February 7, 2018
Reviving the townships
The devastation inflicted on countless small communities by the Highland Clearances can never be put right but that dark chapter in our history still helps to inform Scottish Government policy going forward – much of the early motivation for land reform was shaped in the shadow of the clearances. The ruined buildings of these communities are the only signs that these remote and empty parts of Scotland were once thriving places in which many people lived. Community Land Scotland have set their sights on bringing new life to these long forgotten communities.
It remains one of the most controversial periods in Scotland’s history – a dark legacy of upheaval that still provokes passions to this day.
Now long-forgotten townships destroyed by the Highland Clearances are set to be reborn under ambitious plans put before the Scottish Parliament.
Campaigners have called for Scotland’s deserted glens to “once again ring to the voices of children playing in their landscape” as they laid out proposals to inject life back into rural areas.
Community Land Scotland (CLS) – which represents Scotland’s community landowners – has proposed amendments to new planning laws currently going through Holyrood in an effort to right some of the wrongs of the past.
It wants ministers to be able to compulsorily purchase land for the purpose of resettlement, and also called for communities to be handed powers to buy up land that has sat neglected for three years or more – insisting current policies don’t do enough to promote repopulation.
Policy director Dr Calum MacLeod said the Highlands’ famously sparse rural landscape was “socially constructed” through historic depopulation, and argued encouraging sustainable settlement was a “really important thing to do”.
He said: “In Scottish public policy at the moment, the mapping of wild land has got a lot of attention – and, of course, there’s a role for that. But what we don’t want is for people to be airbrushed out of that.”
He added: “What we would like to see is certainly more areas that have had populations in the past actually being reinstated where that’s feasible and practicable. It’s an ongoing process.
“To be clear, this is an issue for all parts of rural Scotland, and how we are framing the idea of sustainability within rural Scotland. People have to be at the centre of that.”
Hundreds of thousands of people left the Highlands during the Clearances, which lasted between roughly 1760 and 1850.
Many of the most notorious examples of forced evictions occurred in the later years, as landlords sought to cash in on sheep farming.
In the far north, the Duke of Sutherland’s factor Patrick Sellar was even put on trial after allegedly burning down a croft with an old woman still inside.
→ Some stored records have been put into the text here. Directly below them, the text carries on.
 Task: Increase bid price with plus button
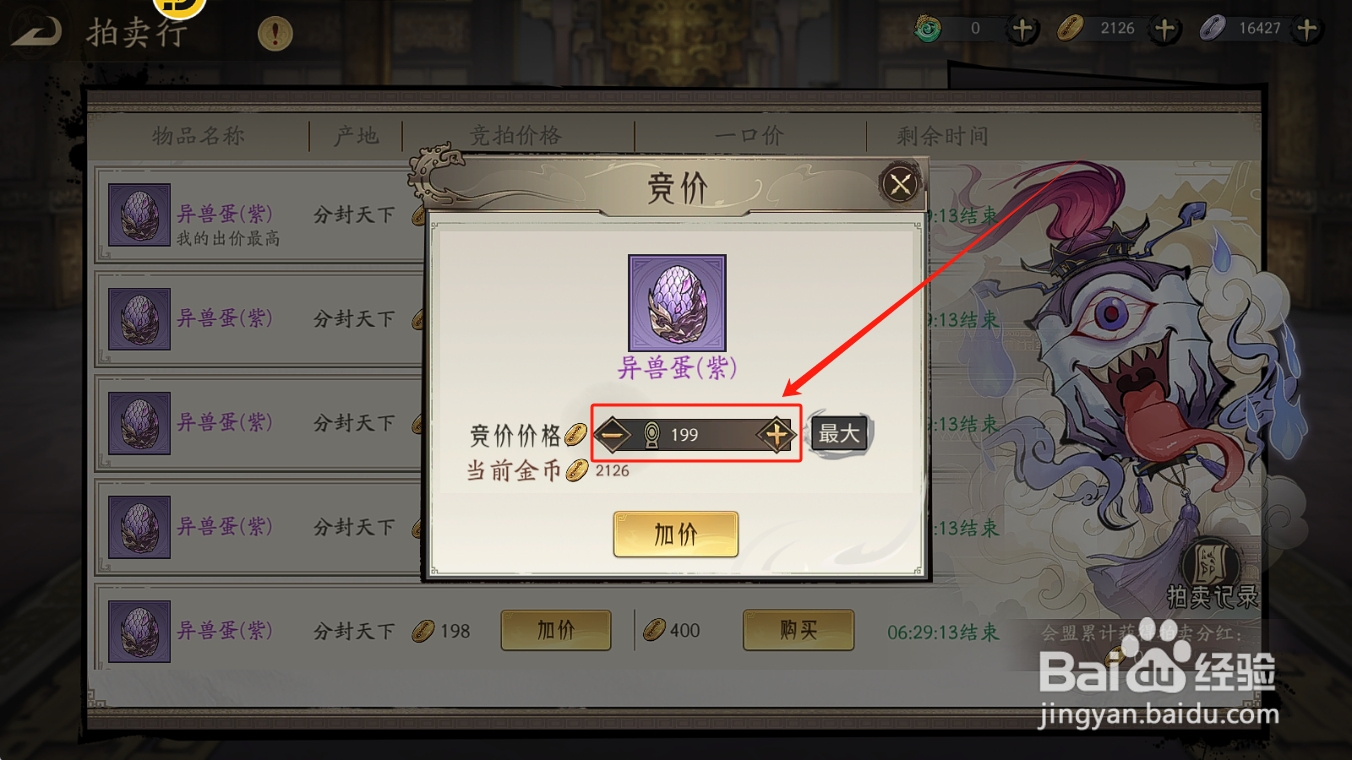776,434
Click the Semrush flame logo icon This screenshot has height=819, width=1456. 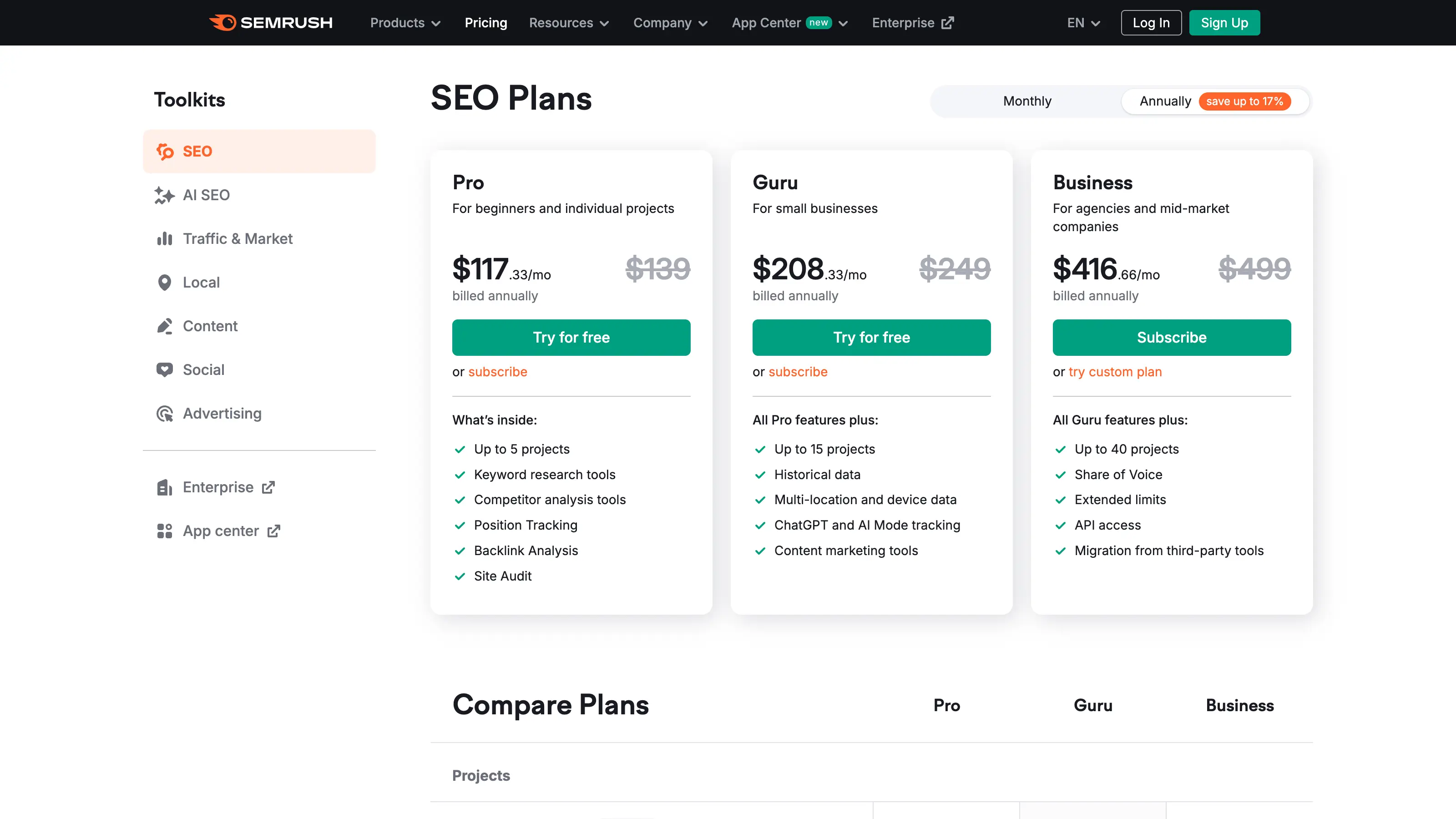pos(223,23)
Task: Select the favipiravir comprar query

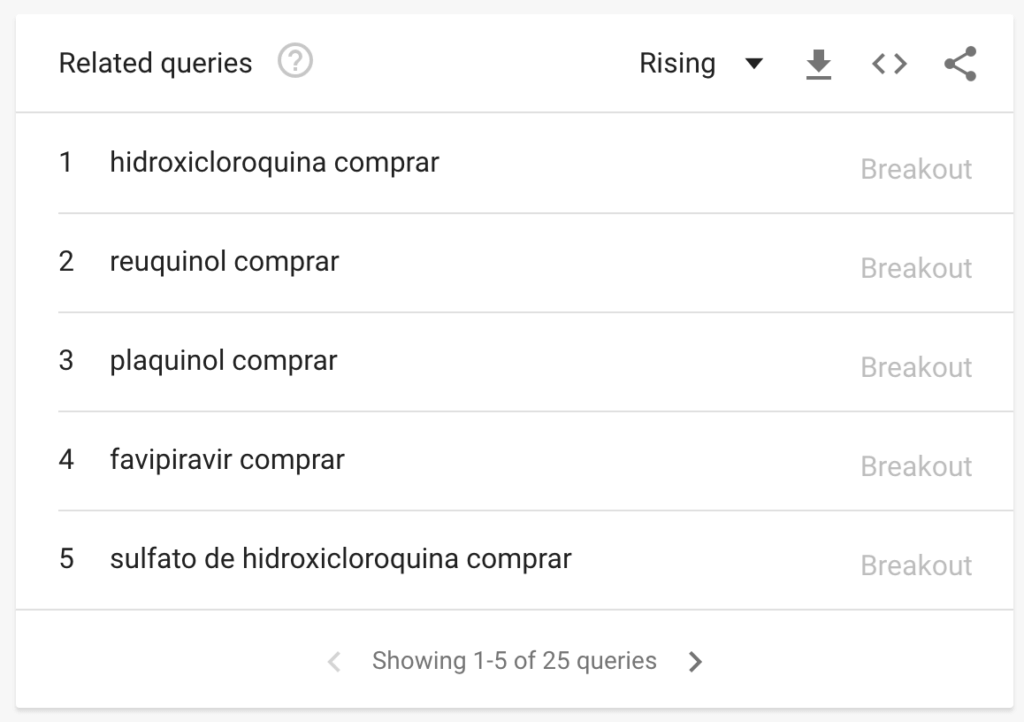Action: click(227, 460)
CLS has now called on the Scottish Government to create a map of “no-longer-existing communities” in order to highlight long-gone townships – and earmark them for potential future use.
In its submission to MSPs, the body said there were many areas of Scotland where “vast tracts of land are unpeopled as a result of the (often forced) removal of people from the land in past centuries”.
It said the principle straths of Eastern Sutherland – Strathnaver, the Strath of Kildonan and Strathbrora – once housed between 150 and 200 separate communities, all now gone.
While insisting it had no wish to recreate former times, CLS said its ambition was the “reoccupation of at least some of Scotland’s unpeopled places”.
It pointed to historic attempts to take similar action in the past, such as the Land Settlement (Scotland) Act 1919, which helped return depopulated land to crofters.
Professor Sir Tom Devine, one of Scotland’s top historians, told The Herald the plans were “an interesting idea” – but warned repopulating lost villages would be an expensive process.
He said an attempt had been made to resettle one township in Ross of Mull in recent decades, but that it had failed to take off.
He added: “The main issue in terms of Highland Scotland would be the vast nature of the loss of land.
“The vast majority of clearances took place under the radar, in the sense that people were squeezed out over time. There’s hardly any part of Highland Scotland that was not affected by dispossession.
“The issue would be whether people are likely to be attracted to live in these areas.”
He added: “I think the only thing that could be managed would be a kind of pilot project to see if it could be attractive.”